◆ **Assigned task**
Copy each line of the records that contains the word "will".

·····

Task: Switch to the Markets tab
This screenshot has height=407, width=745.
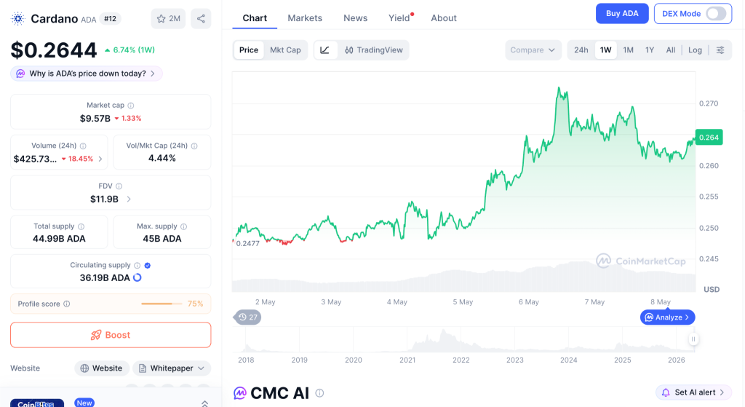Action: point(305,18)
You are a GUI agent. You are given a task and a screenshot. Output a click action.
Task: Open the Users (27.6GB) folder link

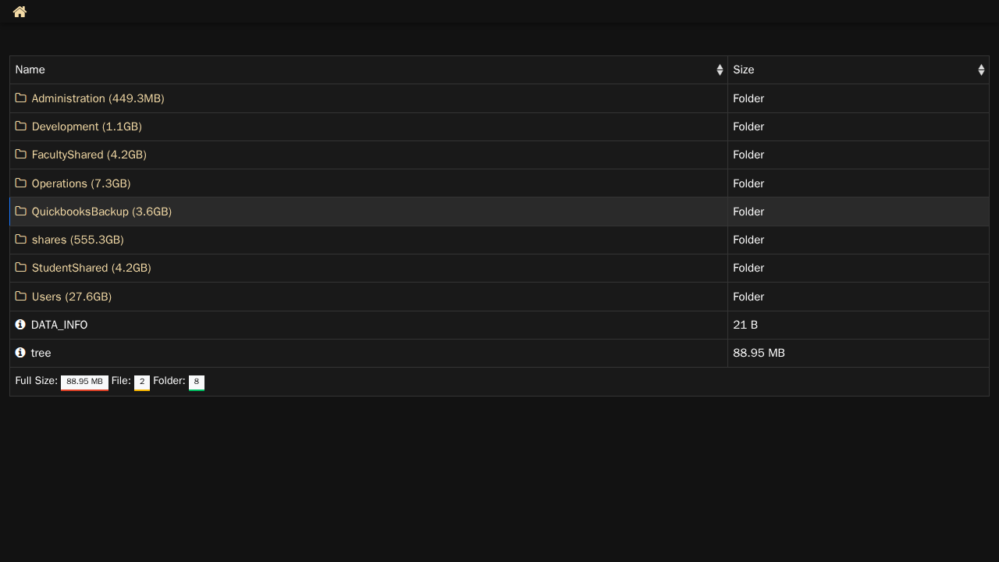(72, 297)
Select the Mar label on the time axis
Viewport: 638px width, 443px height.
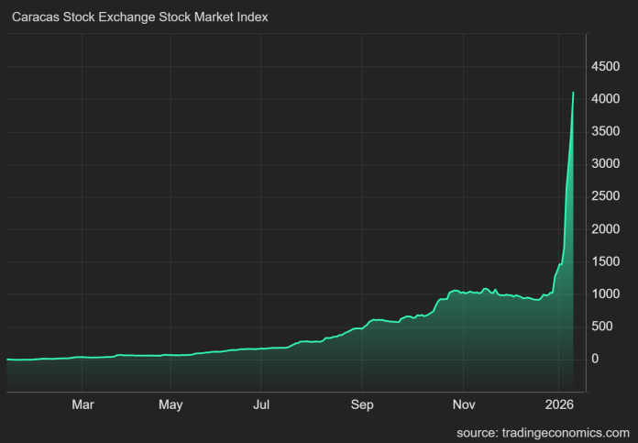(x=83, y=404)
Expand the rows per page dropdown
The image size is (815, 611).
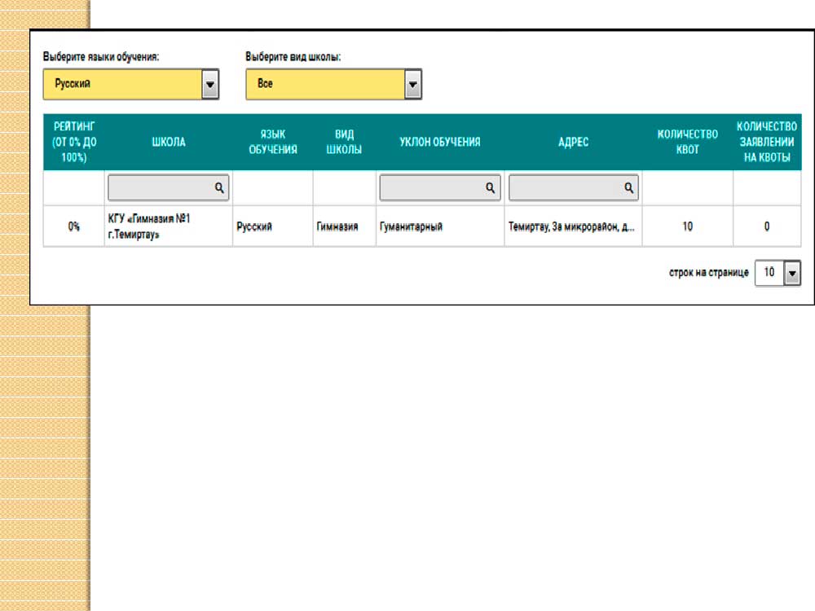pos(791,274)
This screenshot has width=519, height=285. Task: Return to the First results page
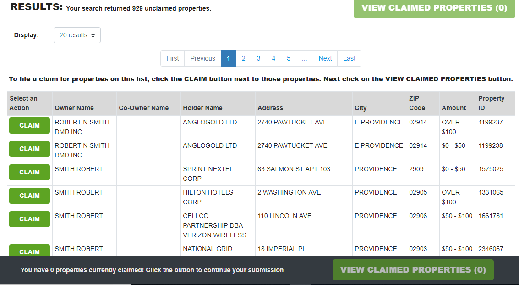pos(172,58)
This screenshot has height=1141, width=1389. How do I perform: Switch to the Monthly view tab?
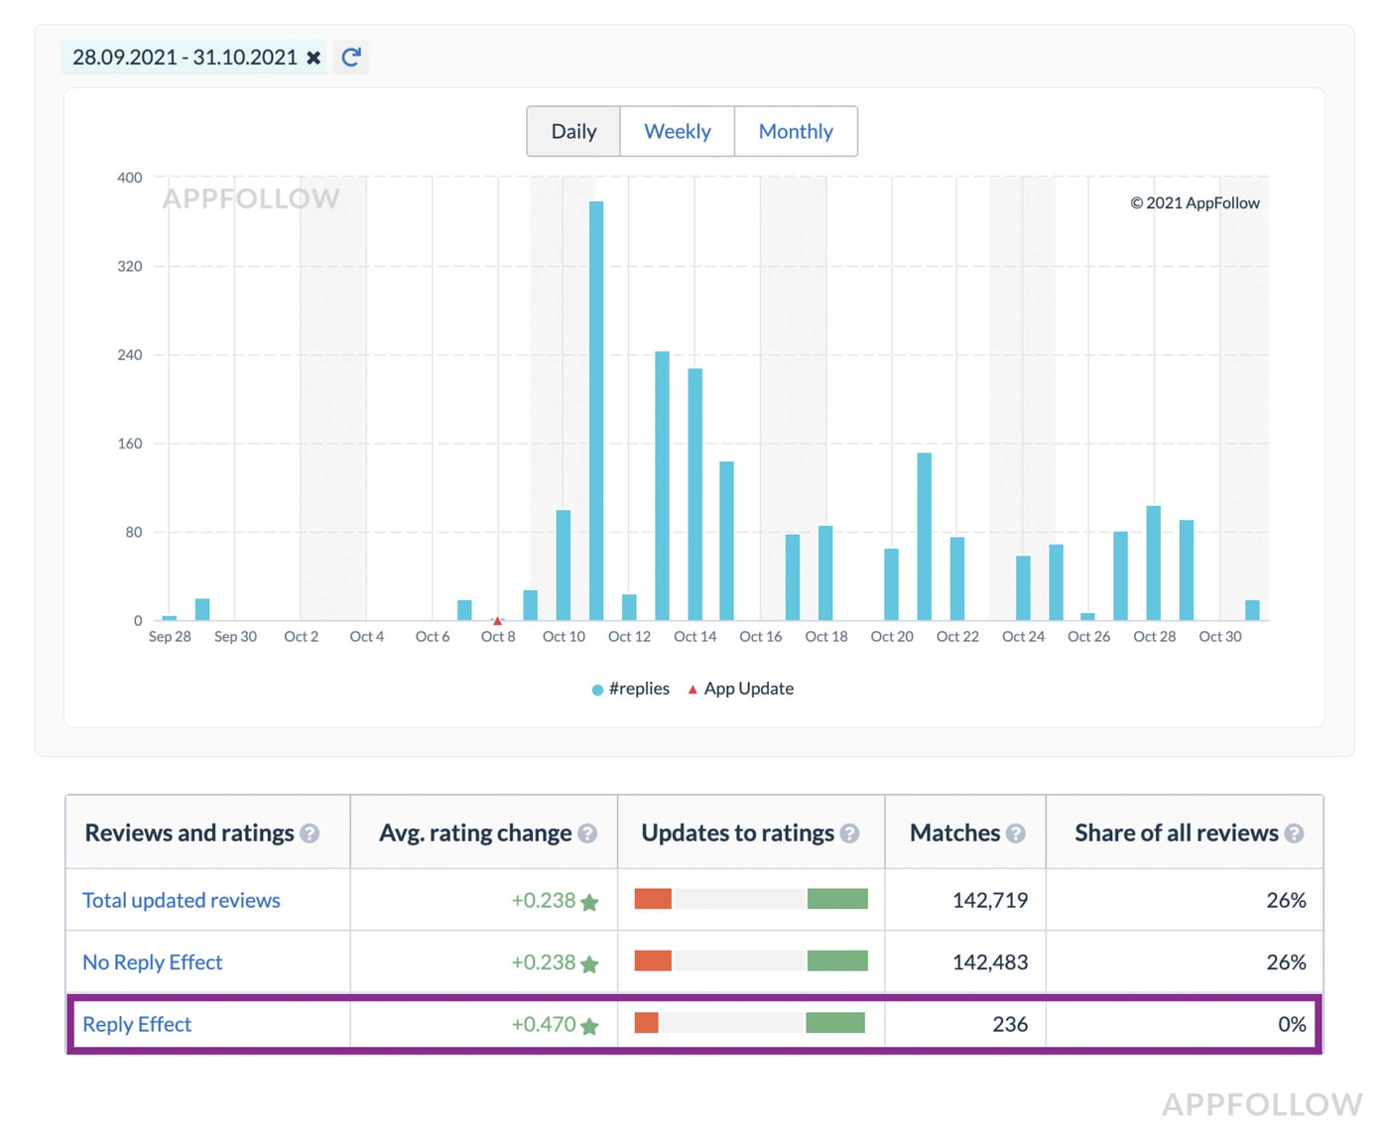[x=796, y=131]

·····

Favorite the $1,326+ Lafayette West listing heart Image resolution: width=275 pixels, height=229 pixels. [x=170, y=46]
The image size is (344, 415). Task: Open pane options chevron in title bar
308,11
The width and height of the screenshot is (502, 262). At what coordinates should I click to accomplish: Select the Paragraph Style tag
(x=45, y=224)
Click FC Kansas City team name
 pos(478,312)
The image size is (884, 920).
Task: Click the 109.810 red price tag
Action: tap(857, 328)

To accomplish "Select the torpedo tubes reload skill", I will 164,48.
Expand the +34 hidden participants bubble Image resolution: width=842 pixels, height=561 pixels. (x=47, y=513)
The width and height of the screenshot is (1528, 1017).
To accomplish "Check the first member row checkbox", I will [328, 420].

·····

◆ **Exercise output**
To accomplish "Select the torpedo tubes reload skill", I will 164,48.
To accomplish "Check the first member row checkbox", I will [328, 420].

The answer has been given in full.